Although a test for gene mutations known to significantly increase the risk of hereditary breast or ovarian cancer has been available for more than a decade, a new study finds that few women with family histories of these cancers are even discussing genetic testing with their oncologist. In a report in the Journal of General Internal Medicine, investigators from the Massachusetts General Hospital (MGH) Institute of Health Policy and Dana-Farber Cancer Institute note that their findings illustrate the challenges of bringing genetic information into real-world clinical practice.
"Testing for BRCA1 and 2 mutations has been around a long time and should be a good indicator of whether genetic testing is making its way into regular medical practice," says Douglas Levy, PhD, of the MGH Institute for Health Policy, the study's lead author. "When a well-established genetic test is not being incorporated into clinical practice when appropriate, we are a long way from meeting the promise of personalised, genetically-tailored medical care."
Most women's lifetime risk of breast cancer is about 13 percent, and the risk for ovarian cancer is less than 2 percent. But women with mutations in the BRCA1 or BRCA2 genes may be 3 to 7 times more likely to develop breast cancer and 9 to 30 times more likely to develop ovarian cancer than women with unaltered forms of the genes. Several organisations have issued clinical guidelines designating who should be screened for BRCA1/2 mutations, and while there have been discrepancies among the guidelines, all of them include a history of breast or ovarian cancer in close relatives among the criteria indicating elevated risk. The authors note that most U.S. health insurers cover at least part of the cost of BRCA1/2 testing for at-risk women.
The current study analysed data from the 2000 and 2005 National Health Interview Surveys, both of which included supplementary questions assessing cancer control. More than 35,000 women participating in those surveys did not have a personal history of breast or ovarian cancer, and around 1 percent of them were determined to be at high risk because a mother, sister or daughter had such a tumour. Among these high-risk women, about half were aware that genetic testing was available, but only 10 percent had discussed it with a physician, less than 5 percent had been advised to have the test, and only 2 percent had done so.
"A patient's personal preferences are paramount in her decision to undergo genetic testing, but at the very minimum high-risk patients should have a discussion with their clinician." Levy explains. "Although we didn't examine factors that may impede these discussions, I believe that improvements won't come until it becomes easier and more routine to collect, update and interpret family history information, which could come through the availability of decision support tools based on electronic medical records.
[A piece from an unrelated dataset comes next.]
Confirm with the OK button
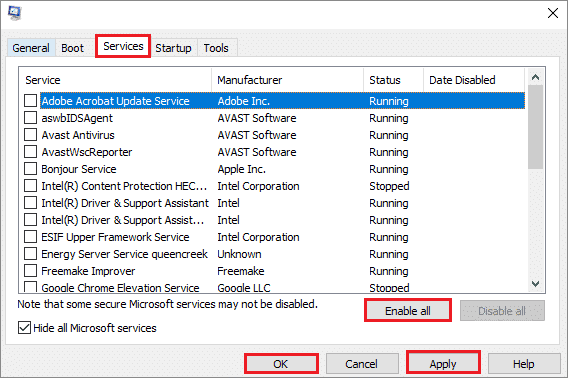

"Right now we can stress that women should be aware of their family history of breast and ovarian cancer - on both sides of the family - communicate that information with their physicians and update it as necessary. Any woman concerned about her family history should not hesitate to raise the topic of testing with her physician," adds Levy, who is an assistant professor of Medicine at Harvard Medical School. "In addition, organisations dedicated to cancer prevention and treatment should help disseminate the guidelines - which have been updated in recent years - particularly to primary care physicians."
Co-authors of the JGIM report are Judy Garber, MD, MPH, of Dana-Farber Cancer Institute and Alexandra Shields, PhD, MGH Institute for Health Policy. The study was supported by a Nodal Award from the Dana-Farber/Harvard Cancer Center.